Stored data

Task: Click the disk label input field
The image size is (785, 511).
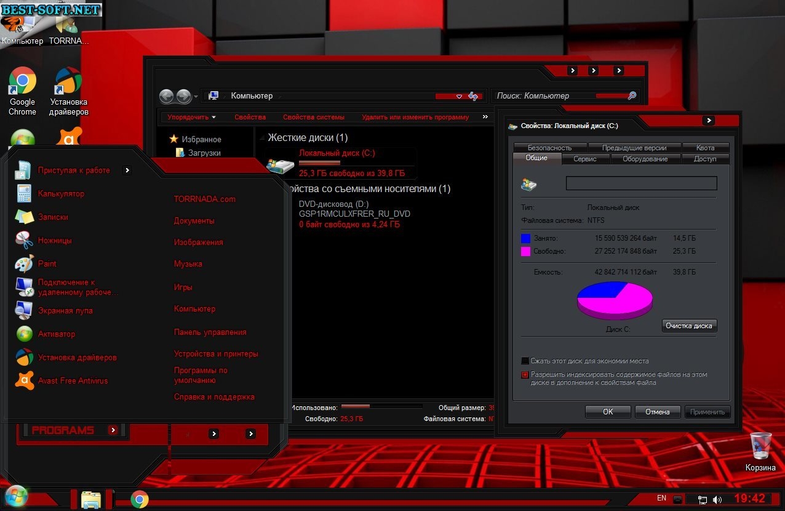Action: coord(642,183)
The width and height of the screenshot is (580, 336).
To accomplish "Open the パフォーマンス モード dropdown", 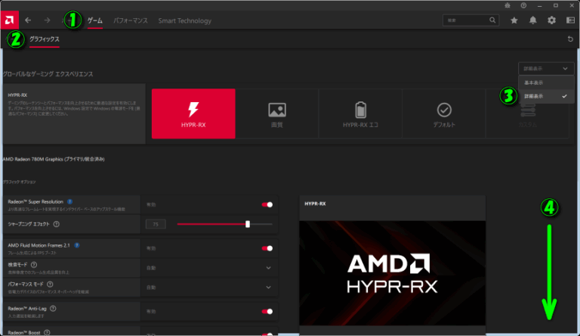I will [268, 288].
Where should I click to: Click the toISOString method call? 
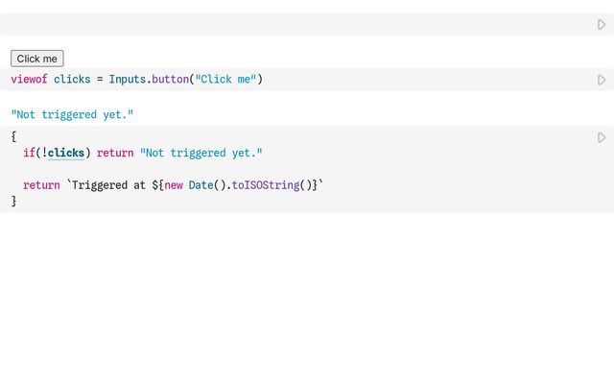point(266,185)
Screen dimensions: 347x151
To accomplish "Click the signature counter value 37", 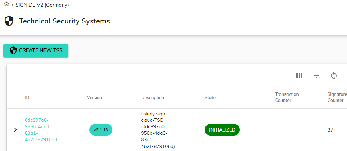I will [331, 130].
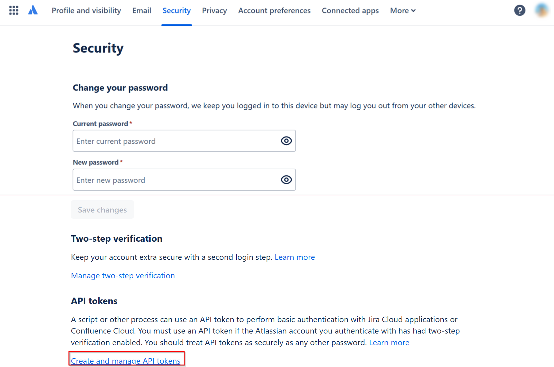Open the More dropdown chevron

tap(413, 10)
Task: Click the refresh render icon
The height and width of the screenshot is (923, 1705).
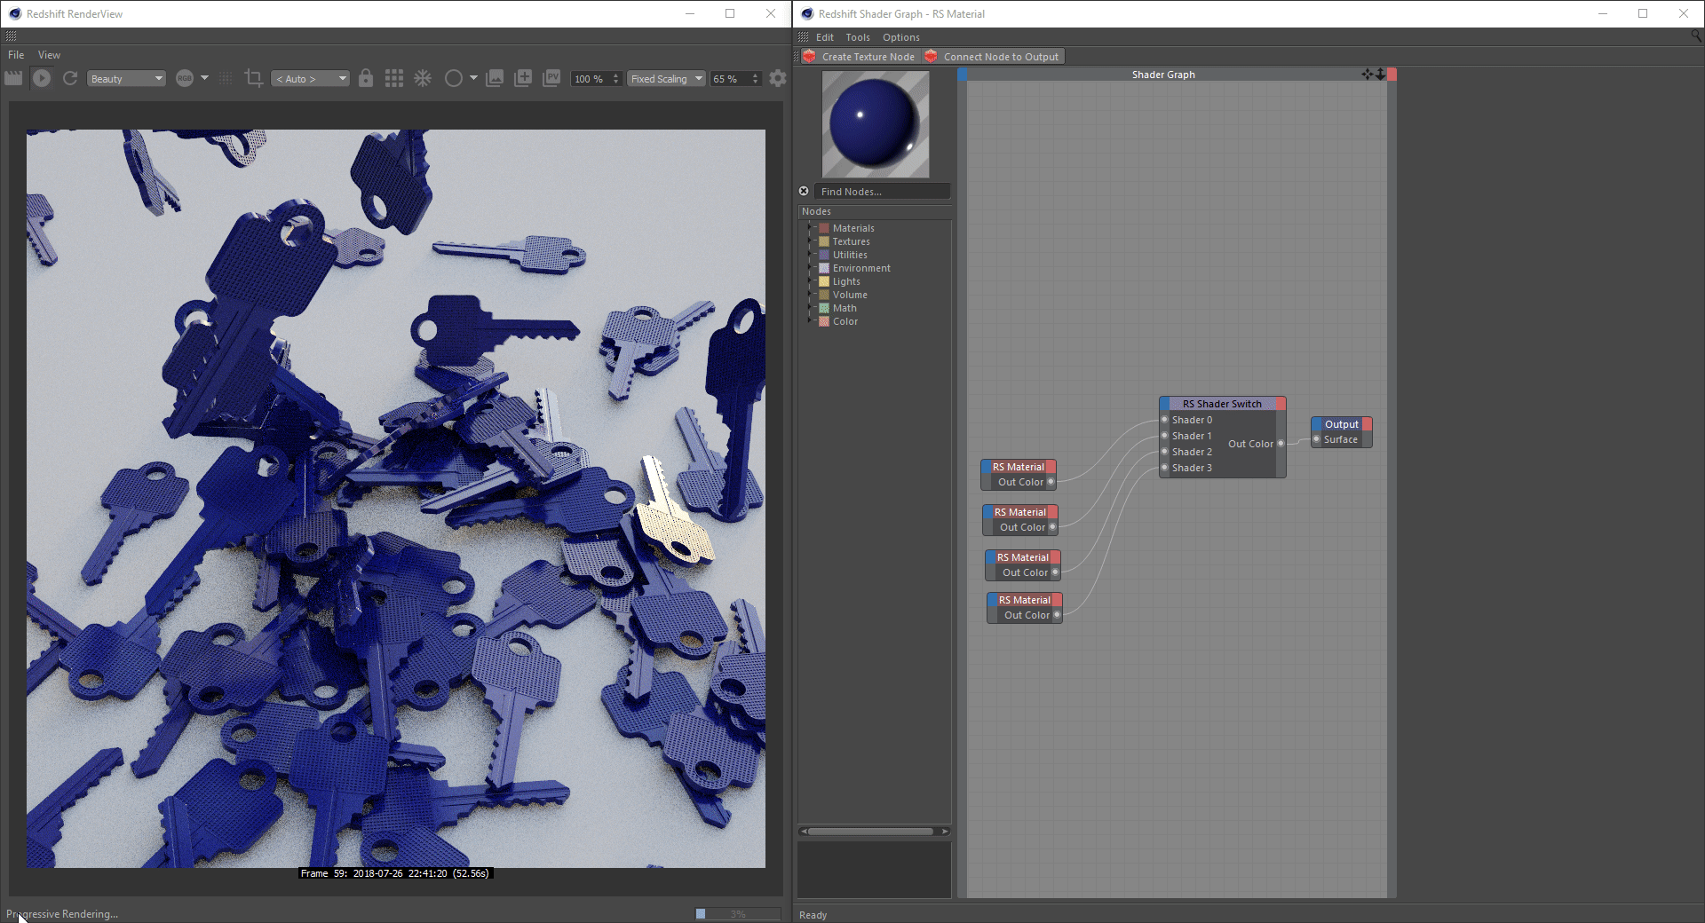Action: point(70,78)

Work to be completed:
Return all lines in the entries above that carry the word "Task".

Your solution:
Task: Click the disk label input field
Task: Click the refresh render icon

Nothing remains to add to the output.